**REQUIRED WORK:** Rewrite the lines below with "How do I perform" changed to "How can I do" wherever it occurs, leaving everything else unchanged.

**DATASET RECORDS:**
>> START
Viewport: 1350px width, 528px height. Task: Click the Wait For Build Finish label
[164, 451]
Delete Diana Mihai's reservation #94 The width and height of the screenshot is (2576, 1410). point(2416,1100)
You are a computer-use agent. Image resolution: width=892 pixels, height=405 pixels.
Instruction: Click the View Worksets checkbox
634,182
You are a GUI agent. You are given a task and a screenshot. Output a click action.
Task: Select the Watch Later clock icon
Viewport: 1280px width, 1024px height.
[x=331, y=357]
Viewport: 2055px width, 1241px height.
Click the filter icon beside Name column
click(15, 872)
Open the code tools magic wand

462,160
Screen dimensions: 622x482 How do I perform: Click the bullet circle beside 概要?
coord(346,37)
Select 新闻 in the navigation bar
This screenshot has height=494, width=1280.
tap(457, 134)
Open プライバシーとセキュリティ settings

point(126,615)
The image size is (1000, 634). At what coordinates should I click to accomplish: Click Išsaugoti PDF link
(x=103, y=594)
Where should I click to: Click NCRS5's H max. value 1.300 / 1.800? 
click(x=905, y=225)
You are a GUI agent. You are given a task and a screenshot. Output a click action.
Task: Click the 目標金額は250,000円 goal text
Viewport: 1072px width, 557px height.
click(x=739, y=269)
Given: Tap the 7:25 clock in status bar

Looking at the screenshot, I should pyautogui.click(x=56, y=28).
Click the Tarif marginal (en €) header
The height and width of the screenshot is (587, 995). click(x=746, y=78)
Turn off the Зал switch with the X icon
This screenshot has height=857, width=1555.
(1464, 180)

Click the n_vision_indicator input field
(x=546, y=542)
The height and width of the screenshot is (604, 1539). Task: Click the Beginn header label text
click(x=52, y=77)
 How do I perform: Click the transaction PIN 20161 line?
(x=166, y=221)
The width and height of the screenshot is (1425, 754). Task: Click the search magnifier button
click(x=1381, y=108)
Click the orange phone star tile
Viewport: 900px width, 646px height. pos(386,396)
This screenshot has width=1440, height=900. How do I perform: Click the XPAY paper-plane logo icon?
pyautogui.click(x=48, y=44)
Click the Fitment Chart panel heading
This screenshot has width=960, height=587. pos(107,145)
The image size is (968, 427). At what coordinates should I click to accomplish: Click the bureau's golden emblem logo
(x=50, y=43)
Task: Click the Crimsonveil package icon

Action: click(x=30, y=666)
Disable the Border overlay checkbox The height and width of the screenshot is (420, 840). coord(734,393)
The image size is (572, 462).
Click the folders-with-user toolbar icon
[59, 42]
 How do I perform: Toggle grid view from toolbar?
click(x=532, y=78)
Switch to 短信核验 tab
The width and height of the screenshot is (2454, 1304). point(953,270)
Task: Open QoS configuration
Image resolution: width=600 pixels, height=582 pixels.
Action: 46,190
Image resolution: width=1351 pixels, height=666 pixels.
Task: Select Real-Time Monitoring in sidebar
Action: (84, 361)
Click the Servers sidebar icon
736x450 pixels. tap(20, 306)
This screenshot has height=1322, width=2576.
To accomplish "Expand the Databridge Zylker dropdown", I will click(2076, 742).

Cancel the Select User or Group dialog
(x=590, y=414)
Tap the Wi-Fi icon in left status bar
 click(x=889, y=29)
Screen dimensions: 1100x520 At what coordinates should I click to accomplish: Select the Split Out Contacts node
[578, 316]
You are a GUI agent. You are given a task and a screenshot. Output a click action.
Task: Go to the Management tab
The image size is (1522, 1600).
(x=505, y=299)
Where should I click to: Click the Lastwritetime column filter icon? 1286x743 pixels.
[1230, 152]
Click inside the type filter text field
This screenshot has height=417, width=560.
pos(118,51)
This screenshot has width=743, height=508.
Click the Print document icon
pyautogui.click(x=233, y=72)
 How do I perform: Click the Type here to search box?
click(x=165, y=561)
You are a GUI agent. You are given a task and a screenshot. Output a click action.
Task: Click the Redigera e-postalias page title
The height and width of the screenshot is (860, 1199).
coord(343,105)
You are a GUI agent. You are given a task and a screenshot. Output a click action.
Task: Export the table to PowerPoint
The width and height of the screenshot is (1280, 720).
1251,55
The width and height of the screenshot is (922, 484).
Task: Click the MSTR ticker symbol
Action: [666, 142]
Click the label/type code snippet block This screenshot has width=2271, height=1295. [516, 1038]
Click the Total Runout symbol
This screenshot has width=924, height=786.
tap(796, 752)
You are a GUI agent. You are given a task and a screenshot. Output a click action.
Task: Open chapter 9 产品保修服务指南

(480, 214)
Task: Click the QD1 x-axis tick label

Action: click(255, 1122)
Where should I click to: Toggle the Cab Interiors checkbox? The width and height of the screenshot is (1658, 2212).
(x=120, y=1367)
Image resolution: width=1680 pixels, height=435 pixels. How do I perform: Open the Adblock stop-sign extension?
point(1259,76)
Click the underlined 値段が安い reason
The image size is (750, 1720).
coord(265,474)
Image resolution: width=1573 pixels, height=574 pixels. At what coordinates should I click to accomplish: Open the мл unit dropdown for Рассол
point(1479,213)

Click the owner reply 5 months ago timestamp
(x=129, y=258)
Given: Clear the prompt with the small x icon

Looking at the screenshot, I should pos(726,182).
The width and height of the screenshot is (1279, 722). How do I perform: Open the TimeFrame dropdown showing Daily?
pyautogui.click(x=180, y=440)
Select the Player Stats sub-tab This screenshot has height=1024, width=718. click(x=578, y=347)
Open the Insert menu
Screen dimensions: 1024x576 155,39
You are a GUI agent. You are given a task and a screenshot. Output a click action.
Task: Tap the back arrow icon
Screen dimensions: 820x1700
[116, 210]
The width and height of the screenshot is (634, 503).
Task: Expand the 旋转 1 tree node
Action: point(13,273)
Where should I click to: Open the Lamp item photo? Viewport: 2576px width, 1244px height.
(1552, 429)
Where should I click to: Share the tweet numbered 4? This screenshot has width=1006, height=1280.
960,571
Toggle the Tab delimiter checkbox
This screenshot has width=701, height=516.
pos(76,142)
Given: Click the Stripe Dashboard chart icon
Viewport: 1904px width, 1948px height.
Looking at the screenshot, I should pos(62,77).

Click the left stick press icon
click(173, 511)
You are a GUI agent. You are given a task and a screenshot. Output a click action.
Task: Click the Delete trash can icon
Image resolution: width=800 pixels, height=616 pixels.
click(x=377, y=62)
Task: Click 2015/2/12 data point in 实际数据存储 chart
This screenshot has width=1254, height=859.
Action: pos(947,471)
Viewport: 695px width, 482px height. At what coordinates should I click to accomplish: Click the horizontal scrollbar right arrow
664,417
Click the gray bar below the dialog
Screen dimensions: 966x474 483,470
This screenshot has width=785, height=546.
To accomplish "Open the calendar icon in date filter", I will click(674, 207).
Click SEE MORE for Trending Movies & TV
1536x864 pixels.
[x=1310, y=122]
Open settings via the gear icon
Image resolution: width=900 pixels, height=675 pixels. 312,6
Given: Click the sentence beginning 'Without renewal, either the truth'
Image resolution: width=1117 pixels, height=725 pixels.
>> END
**OUTPUT OF THE EXERCISE:**
Viewport: 1350px width, 528px height. Task: Click the Wait For Build Finish label
[164, 451]
Delete Diana Mihai's reservation #94 The width and height of the screenshot is (2576, 1410). point(2416,1100)
You are a computer-use agent. Image resolution: width=892 pixels, height=405 pixels.
Instruction: Click the View Worksets checkbox
634,182
You are a GUI agent. You are given a task and a screenshot. Output a click action.
Task: Select the Watch Later clock icon
Viewport: 1280px width, 1024px height.
[x=331, y=357]
Viewport: 2055px width, 1241px height.
Click the filter icon beside Name column
click(15, 872)
Open the code tools magic wand

462,160
Screen dimensions: 622x482 How can I do: Click the bullet circle beside 概要?
coord(346,37)
Select 新闻 in the navigation bar
This screenshot has height=494, width=1280.
tap(457, 134)
Open プライバシーとセキュリティ settings

point(126,615)
The image size is (1000, 634). At what coordinates should I click to accomplish: Click Išsaugoti PDF link
(x=103, y=594)
Where should I click to: Click NCRS5's H max. value 1.300 / 1.800? 
click(x=905, y=225)
You are a GUI agent. You are given a task and a screenshot. Output a click action.
Task: Click the 目標金額は250,000円 goal text
Viewport: 1072px width, 557px height.
click(x=739, y=269)
Given: Tap the 7:25 clock in status bar

Looking at the screenshot, I should pyautogui.click(x=56, y=28).
Click the Tarif marginal (en €) header
The height and width of the screenshot is (587, 995). click(x=746, y=78)
Turn off the Зал switch with the X icon
This screenshot has height=857, width=1555.
(1464, 180)

Click the n_vision_indicator input field
(x=546, y=542)
The height and width of the screenshot is (604, 1539). Task: Click the Beginn header label text
click(x=52, y=77)
 How can I do: Click the transaction PIN 20161 line?
(x=166, y=221)
The width and height of the screenshot is (1425, 754). Task: Click the search magnifier button
click(x=1381, y=108)
Click the orange phone star tile
Viewport: 900px width, 646px height. pos(386,396)
This screenshot has width=1440, height=900. How can I do: Click the XPAY paper-plane logo icon?
pyautogui.click(x=48, y=44)
Click the Fitment Chart panel heading
This screenshot has width=960, height=587. pos(107,145)
The image size is (968, 427). At what coordinates should I click to accomplish: Click the bureau's golden emblem logo
(x=50, y=43)
Task: Click the Crimsonveil package icon

Action: click(x=30, y=666)
Disable the Border overlay checkbox The height and width of the screenshot is (420, 840). coord(734,393)
The image size is (572, 462).
Click the folders-with-user toolbar icon
[59, 42]
 How can I do: Toggle grid view from toolbar?
click(x=532, y=78)
Switch to 短信核验 tab
The width and height of the screenshot is (2454, 1304). point(953,270)
Task: Open QoS configuration
Image resolution: width=600 pixels, height=582 pixels.
Action: 46,190
Image resolution: width=1351 pixels, height=666 pixels.
Task: Select Real-Time Monitoring in sidebar
Action: (84, 361)
Click the Servers sidebar icon
736x450 pixels. tap(20, 306)
This screenshot has height=1322, width=2576.
To accomplish "Expand the Databridge Zylker dropdown", I will click(2076, 742).

Cancel the Select User or Group dialog
(x=590, y=414)
Tap the Wi-Fi icon in left status bar
 click(x=889, y=29)
Screen dimensions: 1100x520 At what coordinates should I click to accomplish: Select the Split Out Contacts node
[578, 316]
You are a GUI agent. You are given a task and a screenshot. Output a click action.
Task: Go to the Management tab
The image size is (1522, 1600).
(x=505, y=299)
Where should I click to: Click the Lastwritetime column filter icon? 1286x743 pixels.
[1230, 152]
Click inside the type filter text field
This screenshot has height=417, width=560.
pos(118,51)
This screenshot has width=743, height=508.
Click the Print document icon
pyautogui.click(x=233, y=72)
 How can I do: Click the Type here to search box?
click(x=165, y=561)
You are a GUI agent. You are given a task and a screenshot. Output a click action.
Task: Click the Redigera e-postalias page title
The height and width of the screenshot is (860, 1199).
coord(343,105)
You are a GUI agent. You are given a task and a screenshot. Output a click action.
Task: Export the table to PowerPoint
The width and height of the screenshot is (1280, 720).
1251,55
The width and height of the screenshot is (922, 484).
Task: Click the MSTR ticker symbol
Action: [666, 142]
Click the label/type code snippet block This screenshot has width=2271, height=1295. [516, 1038]
Click the Total Runout symbol
This screenshot has width=924, height=786.
tap(796, 752)
You are a GUI agent. You are given a task and a screenshot. Output a click action.
Task: Open chapter 9 产品保修服务指南

(480, 214)
Task: Click the QD1 x-axis tick label

Action: click(255, 1122)
Where should I click to: Toggle the Cab Interiors checkbox? The width and height of the screenshot is (1658, 2212).
(x=120, y=1367)
Image resolution: width=1680 pixels, height=435 pixels. How can I do: Open the Adblock stop-sign extension?
point(1259,76)
Click the underlined 値段が安い reason
The image size is (750, 1720).
coord(265,474)
Image resolution: width=1573 pixels, height=574 pixels. At what coordinates should I click to accomplish: Open the мл unit dropdown for Рассол
point(1479,213)

Click the owner reply 5 months ago timestamp
(x=129, y=258)
Given: Clear the prompt with the small x icon

Looking at the screenshot, I should pos(726,182).
The width and height of the screenshot is (1279, 722). How can I do: Open the TimeFrame dropdown showing Daily?
pyautogui.click(x=180, y=440)
Select the Player Stats sub-tab This screenshot has height=1024, width=718. click(x=578, y=347)
Open the Insert menu
Screen dimensions: 1024x576 155,39
You are a GUI agent. You are given a task and a screenshot. Output a click action.
Task: Tap the back arrow icon
Screen dimensions: 820x1700
[116, 210]
The width and height of the screenshot is (634, 503).
Task: Expand the 旋转 1 tree node
Action: point(13,273)
Where should I click to: Open the Lamp item photo? Viewport: 2576px width, 1244px height.
(1552, 429)
Where should I click to: Share the tweet numbered 4? This screenshot has width=1006, height=1280.
960,571
Toggle the Tab delimiter checkbox
This screenshot has width=701, height=516.
pos(76,142)
Given: Click the Stripe Dashboard chart icon
Viewport: 1904px width, 1948px height.
Looking at the screenshot, I should pos(62,77).

Click the left stick press icon
click(173, 511)
You are a GUI agent. You are given a task and a screenshot. Output a click action.
Task: Click the Delete trash can icon
Image resolution: width=800 pixels, height=616 pixels.
click(x=377, y=62)
Task: Click 2015/2/12 data point in 实际数据存储 chart
This screenshot has width=1254, height=859.
Action: pos(947,471)
Viewport: 695px width, 482px height. At what coordinates should I click to accomplish: Click the horizontal scrollbar right arrow
664,417
Click the gray bar below the dialog
Screen dimensions: 966x474 483,470
This screenshot has width=785, height=546.
To accomplish "Open the calendar icon in date filter", I will click(674, 207).
Click SEE MORE for Trending Movies & TV
1536x864 pixels.
[x=1310, y=122]
Open settings via the gear icon
Image resolution: width=900 pixels, height=675 pixels. 312,6
Given: Click the sentence beginning 'Without renewal, either the truth'
Image resolution: width=1117 pixels, height=725 pixels.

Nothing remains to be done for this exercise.